Il ne suffit pas que notre maison commune européenne se ressource à ses valeurs fondatrices, il faut aussi qu’elle se sauve par des politiques d’intégration adaptées à l’état du monde et aux intérêts de ses citoyens. Ces derniers n’y croient plus guère, après la crise de l’Euro (2011-2012), l’effondrement des banques, le Pacte de stabilité, l’explosion de la dette et du chômage, etc. Il serait sage que les prochaines initiatives touchent favorablement les gens et qu’elles soient approuvées par eux. Plutôt que d’accumuler des projets technocratiques ou dans l’air du temps, les institutions de Bruxelles seraient bien inspirées de suivre la voie pragmatique mise en avant par Hubert Védrine : »ne pas poursuivre ce qui ne marchera pas ». Là est la sagesse et on songe à une nouvelle conférence de style »Messine-1956 », pour effectuer un grand tri. Il est sûr que le »social », le »fiscal », la sécurité, la solidité bancaire, l’éducation, l’environnement auraient là matière à traiter.
– On pourra se recentrer sur une petite Europe de la zone €uro, pour fonctionner selon la règle majoritaire, la seule qui soit viable. Les députés des pays concernés au sein du Parlement européen se constitueraient naturellement en assemblée de la zone €uro. Il faudrait aussi élir directement le président de la Commission européenne et le laisser former son équipe, plus soudée, plus légère, plus proche des gens.

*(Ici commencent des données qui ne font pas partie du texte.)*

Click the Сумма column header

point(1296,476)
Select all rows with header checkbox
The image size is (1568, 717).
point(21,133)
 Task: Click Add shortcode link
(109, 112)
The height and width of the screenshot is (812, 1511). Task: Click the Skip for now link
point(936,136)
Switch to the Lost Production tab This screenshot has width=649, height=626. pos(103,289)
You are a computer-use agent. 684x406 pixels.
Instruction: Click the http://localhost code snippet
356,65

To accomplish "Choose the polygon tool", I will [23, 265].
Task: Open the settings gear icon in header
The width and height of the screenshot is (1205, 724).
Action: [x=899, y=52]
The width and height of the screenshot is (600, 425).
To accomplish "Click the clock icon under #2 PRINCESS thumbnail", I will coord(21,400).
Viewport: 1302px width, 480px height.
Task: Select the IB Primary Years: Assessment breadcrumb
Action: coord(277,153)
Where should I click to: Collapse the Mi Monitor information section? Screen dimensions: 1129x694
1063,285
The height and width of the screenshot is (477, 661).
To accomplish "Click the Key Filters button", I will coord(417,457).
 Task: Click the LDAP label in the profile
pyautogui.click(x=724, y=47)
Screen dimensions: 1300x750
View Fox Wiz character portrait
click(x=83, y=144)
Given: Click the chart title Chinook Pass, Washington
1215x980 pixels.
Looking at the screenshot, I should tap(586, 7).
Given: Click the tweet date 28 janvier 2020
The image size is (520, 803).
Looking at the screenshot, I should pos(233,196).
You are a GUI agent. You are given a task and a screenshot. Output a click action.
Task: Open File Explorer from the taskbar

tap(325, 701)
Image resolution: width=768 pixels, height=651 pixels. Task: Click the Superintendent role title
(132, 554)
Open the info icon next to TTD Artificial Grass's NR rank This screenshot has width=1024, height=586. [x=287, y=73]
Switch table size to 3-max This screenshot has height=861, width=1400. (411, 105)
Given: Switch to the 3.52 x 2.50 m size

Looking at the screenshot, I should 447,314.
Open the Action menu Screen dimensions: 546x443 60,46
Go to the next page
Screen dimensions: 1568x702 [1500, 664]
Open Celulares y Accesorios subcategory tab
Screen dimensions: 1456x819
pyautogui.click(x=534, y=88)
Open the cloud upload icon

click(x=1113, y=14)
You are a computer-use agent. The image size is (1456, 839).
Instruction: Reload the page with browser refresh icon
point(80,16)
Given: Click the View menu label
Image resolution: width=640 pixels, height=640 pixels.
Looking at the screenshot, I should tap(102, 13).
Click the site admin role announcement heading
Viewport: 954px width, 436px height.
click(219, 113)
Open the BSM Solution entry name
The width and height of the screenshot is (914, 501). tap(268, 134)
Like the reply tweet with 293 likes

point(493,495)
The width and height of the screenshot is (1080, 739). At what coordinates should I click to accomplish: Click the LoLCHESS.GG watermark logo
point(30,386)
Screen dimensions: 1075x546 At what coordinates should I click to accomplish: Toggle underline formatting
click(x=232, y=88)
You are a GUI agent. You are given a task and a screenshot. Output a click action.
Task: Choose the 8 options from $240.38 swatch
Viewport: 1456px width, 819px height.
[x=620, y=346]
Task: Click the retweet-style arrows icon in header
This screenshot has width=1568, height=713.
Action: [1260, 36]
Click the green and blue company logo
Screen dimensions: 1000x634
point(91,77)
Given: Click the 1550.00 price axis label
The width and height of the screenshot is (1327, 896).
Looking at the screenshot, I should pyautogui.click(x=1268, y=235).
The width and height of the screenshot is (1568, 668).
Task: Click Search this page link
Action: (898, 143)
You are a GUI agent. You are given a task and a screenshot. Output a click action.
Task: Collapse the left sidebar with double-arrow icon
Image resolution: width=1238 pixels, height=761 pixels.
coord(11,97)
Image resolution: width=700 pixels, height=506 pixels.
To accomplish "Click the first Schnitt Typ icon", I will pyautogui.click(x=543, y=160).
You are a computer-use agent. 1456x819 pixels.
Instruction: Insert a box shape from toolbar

Parmi ces voies qui emportent notre préférence, l’assimilation/ l’inclusion culturelle doit être mise tout particulièrement en exergue. Il faudra démembrer les ghettos, trouver les consensus généreux avant que tout ne se délite. On attendra aussi d’avoir passé le cap des élections françaises et allemandes pour retrousser nos manches : c’est encore un peu loin mais c’est hélas réaliste.